A instrutora dos Correios confessa  que a decisão de trabalhar na empresa foi influenciada pelas cartas. “Quando surgiu o concurso em 2011, eu nunca tinha imaginado trabalhar nos Correios, pois minha área de formação inicial não tem tanta relação com a empresa. Mas sempre fui apaixonada pelos Correios como cliente, porque usava os serviços de correspondências. Então, minha prima fez a inscrição e comentou comigo. Quando ela falou sobre o concurso, lembrei disso e resolvi me inscrever. Há 8 anos faço parte da história dos Correios como empregada. É a junção de duas coisas que sou apaixonada: escrever cartas e trabalhar nos Correios. Lidiane Marques é graduada em Zootecnia e Biologia e possui duas pós-graduações na área de Educação. Ela entrou nos Correios, em 2012, como atendente e, desde 2016, está na área de Educação como instrutora.


 
Além de Lidiane, outro empregado dos Correios de Goiás que também participa do Envelope de Papel é o técnico operacional, Thiago Perné Santos, que entrou no grupo em setembro de 2019. Assim como a instrutora, Thiago já tinha o hábito de escrever cartas desde criança, influenciado pelo caderno “O Almanaque”, do jornal O Popular. “O costume de escrever cartas ficou guardado por um tempo, já que a tecnologia proporcionou facilidades na comunicação.
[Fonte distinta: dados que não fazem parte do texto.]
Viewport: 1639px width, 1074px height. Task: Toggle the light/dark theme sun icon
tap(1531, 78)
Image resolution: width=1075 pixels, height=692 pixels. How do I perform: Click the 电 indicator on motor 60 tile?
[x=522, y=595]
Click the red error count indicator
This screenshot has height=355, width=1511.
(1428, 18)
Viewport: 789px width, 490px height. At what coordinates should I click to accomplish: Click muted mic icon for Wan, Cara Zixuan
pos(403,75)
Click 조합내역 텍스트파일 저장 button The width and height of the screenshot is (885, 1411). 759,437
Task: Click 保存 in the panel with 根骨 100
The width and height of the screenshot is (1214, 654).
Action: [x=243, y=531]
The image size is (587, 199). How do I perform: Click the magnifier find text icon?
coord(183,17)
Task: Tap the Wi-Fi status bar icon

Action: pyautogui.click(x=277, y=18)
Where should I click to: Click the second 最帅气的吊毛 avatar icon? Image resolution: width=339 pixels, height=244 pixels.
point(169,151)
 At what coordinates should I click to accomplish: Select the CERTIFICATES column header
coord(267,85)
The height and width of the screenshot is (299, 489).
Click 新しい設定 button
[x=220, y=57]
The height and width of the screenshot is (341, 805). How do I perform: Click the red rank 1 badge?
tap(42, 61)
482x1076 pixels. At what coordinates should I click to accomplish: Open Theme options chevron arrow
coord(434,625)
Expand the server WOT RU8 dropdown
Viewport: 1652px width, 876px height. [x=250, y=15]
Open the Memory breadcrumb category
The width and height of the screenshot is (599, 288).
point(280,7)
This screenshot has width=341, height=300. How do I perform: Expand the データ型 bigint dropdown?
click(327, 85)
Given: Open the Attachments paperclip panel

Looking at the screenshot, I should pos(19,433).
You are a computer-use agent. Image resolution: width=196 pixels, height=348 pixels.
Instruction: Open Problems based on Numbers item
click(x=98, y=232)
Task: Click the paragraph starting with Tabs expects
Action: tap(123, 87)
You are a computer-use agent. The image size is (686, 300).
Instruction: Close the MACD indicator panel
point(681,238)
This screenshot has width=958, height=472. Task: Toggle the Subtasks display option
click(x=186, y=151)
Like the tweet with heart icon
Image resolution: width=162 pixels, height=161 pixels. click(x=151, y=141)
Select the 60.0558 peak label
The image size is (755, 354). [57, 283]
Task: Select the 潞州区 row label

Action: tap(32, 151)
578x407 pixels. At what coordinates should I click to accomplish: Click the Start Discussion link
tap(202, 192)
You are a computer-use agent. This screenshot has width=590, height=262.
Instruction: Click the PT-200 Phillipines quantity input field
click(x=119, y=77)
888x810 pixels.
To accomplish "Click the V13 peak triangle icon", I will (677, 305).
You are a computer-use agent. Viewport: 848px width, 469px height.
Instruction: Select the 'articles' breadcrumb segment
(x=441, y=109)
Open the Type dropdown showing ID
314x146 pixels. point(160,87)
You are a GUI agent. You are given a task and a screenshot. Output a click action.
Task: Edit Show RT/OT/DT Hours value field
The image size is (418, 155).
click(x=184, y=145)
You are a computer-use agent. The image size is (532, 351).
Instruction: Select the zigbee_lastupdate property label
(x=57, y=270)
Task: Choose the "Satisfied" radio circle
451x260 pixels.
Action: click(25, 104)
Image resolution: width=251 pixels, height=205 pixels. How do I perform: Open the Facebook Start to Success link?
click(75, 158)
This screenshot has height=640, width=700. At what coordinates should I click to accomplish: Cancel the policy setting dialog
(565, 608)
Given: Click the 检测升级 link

Agora estou muito feliz de estar trocando cartas novamente. É bom fazer algo manual e usar a criatividade; também é muito bom dedicar um tempo para alguém. Comunicar-se através de cartas é uma forma de amor muito rara nos nossos dias”, comenta.

Thiago Perné: “Comunicar-se através de cartas é uma forma de amor”. Foto: Divulgação/Correios

De acordo com Thiago Perné, retomar o hábito de escrever cartas aumentou sua admiração e respeito pelos Correios e por todos os colegas envolvidos no trabalho para fazer uma carta chegar ao seu destino. “Muitas pessoas que escrevem cartas têm uma visão equivocada de como funciona a empresa. E fico feliz em esclarecer os fatos”, explica. Para o técnico operacional, além de escrever para alguém, também é muito emocionante receber uma carta.

“Muitas pessoas capricham e me mandam cartas relacionadas a minha surdez, à acessibilidade e até a língua de sinais. Poxa, é muito capricho e amor”, enaltece. Thiago ressalta que a inclusão e a acessibilidade não devem ser encaradas como favor ou dispensáveis. “ Ao receber algo que eu possa ler, já que não posso ouvir bem pessoalmente ou por telefone, fico muito contente. Há pessoas que, mesmo sem saber, estão contribuindo para que eu, um surdo bilíngue, me sinta mais feliz”, revela.
 
Para quem deseja se ingressar nesse mundo da troca de cartas, pode se inscrever no site www.oenvelopedepapel.com.br. Depois, é preciso aguardar até 15 dias para aprovação no grupo. Ao receber a confirmação de inscrição por e-mail, o participante também tem acesso ao seu número de inscrição, que é o seu código de identificação dentro do clube e das listas de endereço.
 
Tradição x tecnologia
 
A comunicação por meio das novas tecnologias chegou também aos Correios, que inseriu outra modalidade de correspondência no serviço: a carta nacional ou mundial via Internet. Para utilizar o serviço, é preciso acessar a loja online dos Correios (shopping.correios.com.br) e digitar a mensagem a ser enviada. A empresa se encarrega de imprimir, envelopar e entregar a correspondência no destino. Apesar de pular a etapa da escrita manual, o serviço mantém viva a tradição da correspondência e se alinha às rotinas online.
 
Quem não abre mão do papel e da caneta, pode incrementar suas cartas com o selo personalizado. É possível criar, por exemplo, um selo com sua própria foto, do seu animalzinho de estimação ou da marca da sua empresa. O selo personalizado é  um produto customizado que transforma a sua imagem em selo postal. Para fazer um selo personalizado, é preciso ir a uma agência dos Correios, levando a imagem que será impressa ao lado do selo, preencher e assinar o Termo de Solicitação do Serviço de Personalização de Selos Postais.